● DIRECTIONS FOR THIS TASK
Taking the line with "Screenshot is 131x2576." as the first and the line with "Hemberg (288, 30)" as the last, set down exactly every line in that range from the entries below, and no more.

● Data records
------------------------------------------------------------------------
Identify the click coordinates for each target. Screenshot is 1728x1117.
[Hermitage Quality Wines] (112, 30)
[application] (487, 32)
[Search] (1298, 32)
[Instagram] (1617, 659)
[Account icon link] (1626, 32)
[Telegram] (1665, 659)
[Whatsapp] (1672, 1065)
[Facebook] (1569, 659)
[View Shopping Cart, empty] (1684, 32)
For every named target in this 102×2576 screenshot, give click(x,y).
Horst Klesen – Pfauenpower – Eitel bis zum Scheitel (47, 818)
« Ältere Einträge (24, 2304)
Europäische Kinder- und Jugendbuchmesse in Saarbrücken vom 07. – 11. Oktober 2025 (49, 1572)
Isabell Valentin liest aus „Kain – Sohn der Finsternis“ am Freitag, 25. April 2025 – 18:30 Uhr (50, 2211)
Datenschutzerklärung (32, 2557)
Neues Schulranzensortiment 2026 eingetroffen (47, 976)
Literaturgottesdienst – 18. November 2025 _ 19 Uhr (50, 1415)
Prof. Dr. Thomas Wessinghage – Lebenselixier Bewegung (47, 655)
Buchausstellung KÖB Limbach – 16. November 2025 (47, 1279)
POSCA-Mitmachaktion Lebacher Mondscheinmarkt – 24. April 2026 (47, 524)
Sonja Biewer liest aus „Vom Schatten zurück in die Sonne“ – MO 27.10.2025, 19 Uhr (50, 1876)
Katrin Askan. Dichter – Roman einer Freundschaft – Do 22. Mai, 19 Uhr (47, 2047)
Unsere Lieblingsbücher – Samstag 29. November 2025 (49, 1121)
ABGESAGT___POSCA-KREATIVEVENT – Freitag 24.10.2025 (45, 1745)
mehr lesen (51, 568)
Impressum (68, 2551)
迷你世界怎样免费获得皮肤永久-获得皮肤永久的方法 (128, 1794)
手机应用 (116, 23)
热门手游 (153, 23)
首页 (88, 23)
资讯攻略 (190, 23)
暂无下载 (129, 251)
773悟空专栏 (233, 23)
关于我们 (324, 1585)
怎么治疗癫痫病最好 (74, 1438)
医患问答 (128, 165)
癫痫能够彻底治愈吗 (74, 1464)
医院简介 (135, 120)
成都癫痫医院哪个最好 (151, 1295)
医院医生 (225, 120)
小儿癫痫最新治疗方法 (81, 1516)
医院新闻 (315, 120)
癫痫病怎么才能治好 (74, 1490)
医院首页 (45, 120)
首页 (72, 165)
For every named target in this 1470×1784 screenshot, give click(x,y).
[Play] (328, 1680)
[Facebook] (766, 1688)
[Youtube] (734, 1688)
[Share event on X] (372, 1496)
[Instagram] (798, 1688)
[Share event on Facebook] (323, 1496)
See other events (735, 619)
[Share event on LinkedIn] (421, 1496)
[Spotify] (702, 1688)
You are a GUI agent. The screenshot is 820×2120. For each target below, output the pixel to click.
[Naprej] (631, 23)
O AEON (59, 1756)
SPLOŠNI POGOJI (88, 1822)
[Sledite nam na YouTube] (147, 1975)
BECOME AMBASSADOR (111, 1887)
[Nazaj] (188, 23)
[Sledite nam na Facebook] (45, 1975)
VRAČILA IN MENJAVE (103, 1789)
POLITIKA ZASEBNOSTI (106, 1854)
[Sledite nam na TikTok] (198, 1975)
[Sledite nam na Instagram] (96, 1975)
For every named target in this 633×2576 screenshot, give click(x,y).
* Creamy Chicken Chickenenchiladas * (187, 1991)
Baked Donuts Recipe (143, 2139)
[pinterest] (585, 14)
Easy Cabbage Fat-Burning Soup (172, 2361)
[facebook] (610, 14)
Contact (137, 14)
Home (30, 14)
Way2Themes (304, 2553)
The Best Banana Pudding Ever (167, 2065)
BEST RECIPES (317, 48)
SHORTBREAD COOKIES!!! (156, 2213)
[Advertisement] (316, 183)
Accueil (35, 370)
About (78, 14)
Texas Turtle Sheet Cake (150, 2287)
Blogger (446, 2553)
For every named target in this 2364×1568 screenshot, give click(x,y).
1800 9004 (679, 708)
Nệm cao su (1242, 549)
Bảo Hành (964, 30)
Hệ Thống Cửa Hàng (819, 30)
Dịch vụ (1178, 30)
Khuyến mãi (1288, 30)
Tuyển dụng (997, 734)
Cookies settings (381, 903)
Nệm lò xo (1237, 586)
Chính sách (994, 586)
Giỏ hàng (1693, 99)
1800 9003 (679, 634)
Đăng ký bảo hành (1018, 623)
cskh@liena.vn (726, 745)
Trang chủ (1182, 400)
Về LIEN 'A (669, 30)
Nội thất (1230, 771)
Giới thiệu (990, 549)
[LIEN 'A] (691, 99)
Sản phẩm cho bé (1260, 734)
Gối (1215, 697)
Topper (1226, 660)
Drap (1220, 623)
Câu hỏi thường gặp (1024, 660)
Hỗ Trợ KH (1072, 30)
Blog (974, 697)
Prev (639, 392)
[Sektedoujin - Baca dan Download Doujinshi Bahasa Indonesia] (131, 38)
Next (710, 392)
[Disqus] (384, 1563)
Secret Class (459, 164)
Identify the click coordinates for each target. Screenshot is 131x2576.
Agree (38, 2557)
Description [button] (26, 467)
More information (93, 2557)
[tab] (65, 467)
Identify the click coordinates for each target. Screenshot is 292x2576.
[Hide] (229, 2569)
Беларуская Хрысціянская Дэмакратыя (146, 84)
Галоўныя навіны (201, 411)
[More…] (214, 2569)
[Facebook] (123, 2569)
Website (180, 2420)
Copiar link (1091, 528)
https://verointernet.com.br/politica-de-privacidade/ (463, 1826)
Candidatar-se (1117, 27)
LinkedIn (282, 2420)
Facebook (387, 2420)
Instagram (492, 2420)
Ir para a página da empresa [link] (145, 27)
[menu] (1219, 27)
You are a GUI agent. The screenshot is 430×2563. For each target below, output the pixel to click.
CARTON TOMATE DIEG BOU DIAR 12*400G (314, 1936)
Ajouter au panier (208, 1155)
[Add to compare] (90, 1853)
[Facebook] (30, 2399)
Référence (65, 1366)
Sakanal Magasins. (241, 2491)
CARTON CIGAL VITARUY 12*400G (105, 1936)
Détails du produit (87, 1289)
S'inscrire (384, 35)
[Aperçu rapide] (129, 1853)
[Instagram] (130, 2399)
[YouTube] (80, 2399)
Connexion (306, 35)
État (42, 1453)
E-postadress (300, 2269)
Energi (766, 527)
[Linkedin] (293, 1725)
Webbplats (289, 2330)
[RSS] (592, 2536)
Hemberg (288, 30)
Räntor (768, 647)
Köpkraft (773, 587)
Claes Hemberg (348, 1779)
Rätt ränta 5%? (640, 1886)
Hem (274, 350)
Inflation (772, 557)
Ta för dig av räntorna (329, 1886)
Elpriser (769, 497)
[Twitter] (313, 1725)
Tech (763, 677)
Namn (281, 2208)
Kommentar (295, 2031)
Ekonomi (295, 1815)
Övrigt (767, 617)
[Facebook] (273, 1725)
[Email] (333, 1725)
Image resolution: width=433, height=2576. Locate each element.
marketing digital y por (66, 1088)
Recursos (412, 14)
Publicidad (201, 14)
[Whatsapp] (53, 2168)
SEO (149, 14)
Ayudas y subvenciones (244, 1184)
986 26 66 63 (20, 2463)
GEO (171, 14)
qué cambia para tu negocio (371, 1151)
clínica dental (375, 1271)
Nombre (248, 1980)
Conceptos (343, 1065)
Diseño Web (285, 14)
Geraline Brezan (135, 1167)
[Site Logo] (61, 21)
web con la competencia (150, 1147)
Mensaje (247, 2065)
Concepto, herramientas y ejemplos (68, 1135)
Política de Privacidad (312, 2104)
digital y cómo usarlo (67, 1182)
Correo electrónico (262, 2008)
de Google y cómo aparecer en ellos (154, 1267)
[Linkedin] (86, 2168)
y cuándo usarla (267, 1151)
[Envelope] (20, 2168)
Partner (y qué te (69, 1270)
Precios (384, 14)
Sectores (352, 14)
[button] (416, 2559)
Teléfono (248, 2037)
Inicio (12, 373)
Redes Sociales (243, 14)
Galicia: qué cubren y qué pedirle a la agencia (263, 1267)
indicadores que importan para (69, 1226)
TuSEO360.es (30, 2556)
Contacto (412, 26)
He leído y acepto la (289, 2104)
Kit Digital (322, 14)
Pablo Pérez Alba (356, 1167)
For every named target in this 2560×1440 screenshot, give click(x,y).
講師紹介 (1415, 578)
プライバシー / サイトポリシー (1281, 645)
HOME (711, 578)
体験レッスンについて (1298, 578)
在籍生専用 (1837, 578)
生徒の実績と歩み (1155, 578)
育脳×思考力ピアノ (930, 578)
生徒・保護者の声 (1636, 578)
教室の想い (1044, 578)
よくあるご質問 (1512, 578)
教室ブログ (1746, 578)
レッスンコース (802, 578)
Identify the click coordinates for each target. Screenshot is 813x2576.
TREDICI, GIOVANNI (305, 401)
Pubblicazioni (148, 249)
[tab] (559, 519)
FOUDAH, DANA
------------------------------------------------------------------------
● RESULT OF THE EXERCISE
Identify the click coordinates for each target. Screenshot is 131x2576.
Agree (38, 2557)
Description [button] (26, 467)
More information (93, 2557)
[tab] (65, 467)
Identify the click coordinates for each target. Screenshot is 292x2576.
[Hide] (229, 2569)
Беларуская Хрысціянская Дэмакратыя (146, 84)
Галоўныя навіны (201, 411)
[More…] (214, 2569)
[Facebook] (123, 2569)
Website (180, 2420)
Copiar link (1091, 528)
https://verointernet.com.br/politica-de-privacidade/ (463, 1826)
Candidatar-se (1117, 27)
LinkedIn (282, 2420)
Facebook (387, 2420)
Instagram (492, 2420)
Ir para a página da empresa [link] (145, 27)
[menu] (1219, 27)
You are a GUI agent. The screenshot is 430×2563. For each target below, output the pixel to click.
CARTON TOMATE DIEG BOU DIAR 12*400G (314, 1936)
Ajouter au panier (208, 1155)
[Add to compare] (90, 1853)
[Facebook] (30, 2399)
Référence (65, 1366)
Sakanal Magasins. (241, 2491)
CARTON CIGAL VITARUY 12*400G (105, 1936)
Détails du produit (87, 1289)
S'inscrire (384, 35)
[Aperçu rapide] (129, 1853)
[Instagram] (130, 2399)
[YouTube] (80, 2399)
Connexion (306, 35)
État (42, 1453)
E-postadress (300, 2269)
Energi (766, 527)
[Linkedin] (293, 1725)
Webbplats (289, 2330)
[RSS] (592, 2536)
Hemberg (288, 30)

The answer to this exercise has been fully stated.